Copy out the data that follows exactly, leaving out no line.

++++ SUPPLIED RECORDS

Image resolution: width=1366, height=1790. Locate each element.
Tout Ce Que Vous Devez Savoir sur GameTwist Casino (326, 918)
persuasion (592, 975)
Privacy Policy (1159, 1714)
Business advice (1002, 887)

++++++++

TASK ANSWER:
Image resolution: width=1366, height=1790. Locate each element.
Tout Ce Que Vous Devez Savoir sur GameTwist Casino (326, 918)
persuasion (592, 975)
Privacy Policy (1159, 1714)
Business advice (1002, 887)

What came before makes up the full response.